The function returns the return value of the last call to the
callback function.
This functions exits if the callback function returns with an exit
code different of E_None or E_Ignore.

c2) char **scanCmdline(char *line, optScanner fct, void * const arg, int *argc, int *opts);

Scan and parse a complete line into an array.

'line' is a pointer to the line to be broken into individual arguments
or parsed as options.

'fct' is the pointer to the callback function. If NULL, any option
generates an error.

'arg' is passed unchanged to the callback function.

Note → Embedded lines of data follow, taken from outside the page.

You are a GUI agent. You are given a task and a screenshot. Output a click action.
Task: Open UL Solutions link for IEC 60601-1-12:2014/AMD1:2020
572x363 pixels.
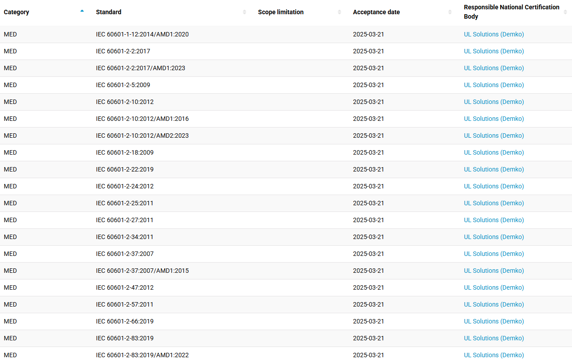click(x=494, y=34)
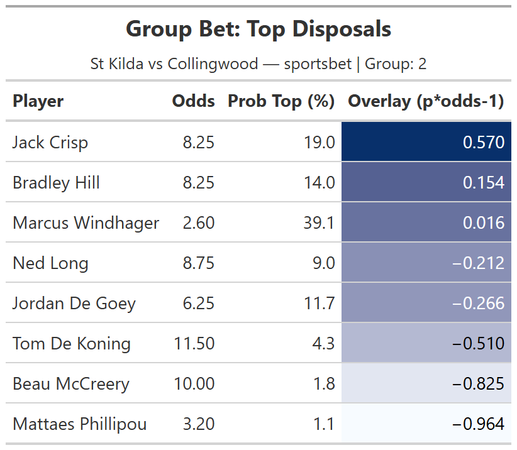
Task: Click the Odds column header
Action: pyautogui.click(x=193, y=101)
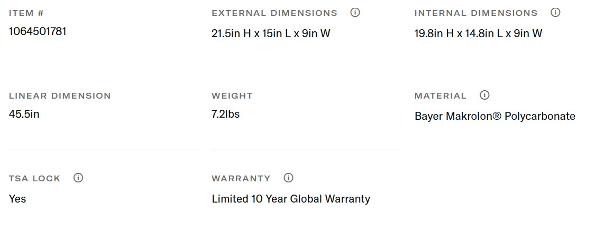
Task: Open the External Dimensions info icon
Action: [355, 13]
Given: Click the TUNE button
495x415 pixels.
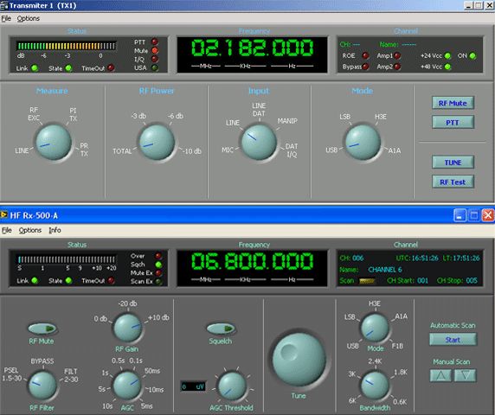Looking at the screenshot, I should click(x=453, y=163).
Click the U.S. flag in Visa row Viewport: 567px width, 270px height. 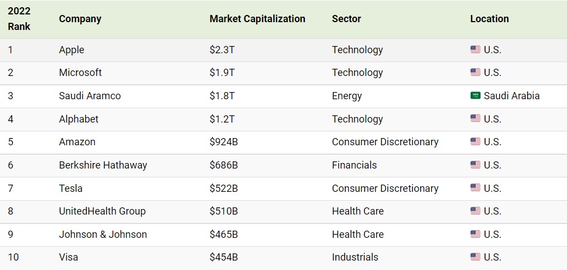(x=475, y=257)
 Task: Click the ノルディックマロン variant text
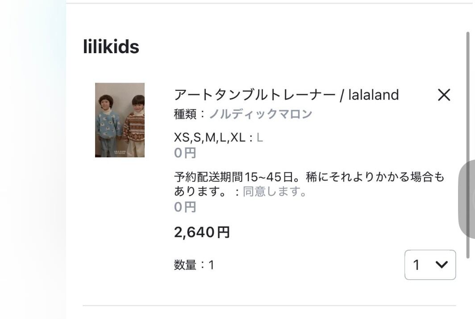click(261, 114)
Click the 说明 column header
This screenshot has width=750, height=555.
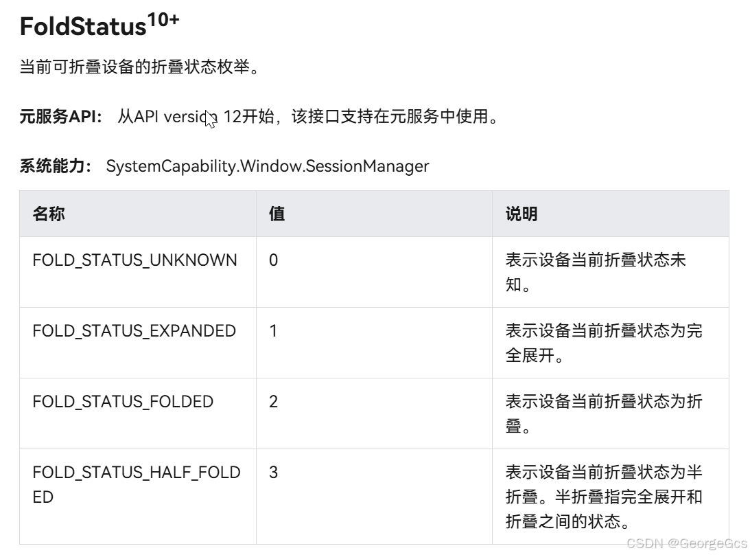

'argc' is a pointer to an (int) object, which is updated with the number
of arguments (non-option arguments) into which the line has been
broken.

'opts' is a pointer to an (int) object, which is updated with the number
of successfully parsed options.

This function returns:
	NULL: on failure (the error message has been issued already)
	else: a pointer to a dynamically allocated array of pointers
		to also dyncamically allocated strings representing the
		individual arguments. This array has (*argc + 1) elements,
		the last one, (*argc) itself, is NULL.

This functions fails if the callback function returns with an exit
code different of E_None or E_Ignore.




== Error codes
	E_None = 0,			No error, is always 0 (zero)
	E_Useage = 1,		useage error
	E_Other = 2,		unspecified error
	E_CBreak = 3,		^Break pressed
	E_NoMem,			out of memory condition
	E_NoOption,			parsed option is no "real" option
	E_Exit,				exit program as soon as possible
	E_Ignore			ignore this option



== Implementation example

#include "cmdline.h"


int optP, optC;
char *optMSG = NULL;

optScanFct(opt_xmpl)
{	switch(ch) {
		/* parse single character options */
	case 'P':	return optScanBool(optP);
	case 'C':	return optScanBool(optC);
		/* parse longname options */
	case 0:
		if(optLong("MSG"))
			return optScanString(optMSG);
	}

	optErr();
	return E_Useage;
}

xmpl(char *line)
{	char **argv;
	int argc, opts;

	/* Initialize the default settings of the options */
		optP = 1;
		optC = 0;
	/* Kill the left-over of the previous call to xmpl() */
		free(optMSG);
		optMSG = NULL;

	argv = scanCmdLine(line		/* line to scan & parse */
		, opt_xmpl				/* callback function */
		, NULL 					/* no local 'arg' */
		, &argc, &opts);		/* pointers to the counters */

	if(!argv)		/* Failed */
		return EXIT_FAILURE;

	printf("The line had %u options.\n", opts);
	printf("The current state of the /P option is: %s\n", optP? "on": "off");
	printf("The current state of the /C option is: %s\n", optC? "on": "off");
	printf("The current valus of the /MSG option is: %s\n"
		, optMSG? optMSG: "<<not set>>");
	if(argc) {
		int i;

		puts("The arguments of the line are:");
		for(i = 0; i < argc; ++i)
			printf("arg[%u] == \"%s\"\n", i + 1, argv[i]);
	} else {
		puts("No non-option argument found.");
	}

	freep(argv);		/* free the argument array, NOTE THE 'p' */

	return EXIT_SUCCESS;
}

== General reflections

1) The callback mechanism allows a very flexible association between
	a syntacical correct option to a semantic.
	However, if other semantics are needed, the optScan***() function
	set should be improved rather than locally implemented into
	the callback function.

2) If the switch() statement in the callbacl functions are kept as
	showed (meaning: "return optScanBool(var);") for all the entries,
	Borland C's code optimizer generates something like this:
		is_L:	mov ax, OFFSET optL
				jmp short ?1
		is_P:	mov ax, OFFSET optP
				jmp short ?1
		is_C:	mov ax, OFFSET optA
				jmp short ?1
		is_X:	mov ax, OFFSET optX
		?1:		push ax
				...
				call _optScanBool
				...
				ret
	Good enough?!

3) The mechanism allows two non-standard things currently:
3a) to leave options within the argument array, as used within COPY to
	tread /A and /B as local options, thus, bypass them in the first
	run to catch all the global options. See COPY.C for implementation
	details.
3b) to use options for something totally different, as used for the
	/C option of FreeCom itself. See INIT.C for implementation
	details.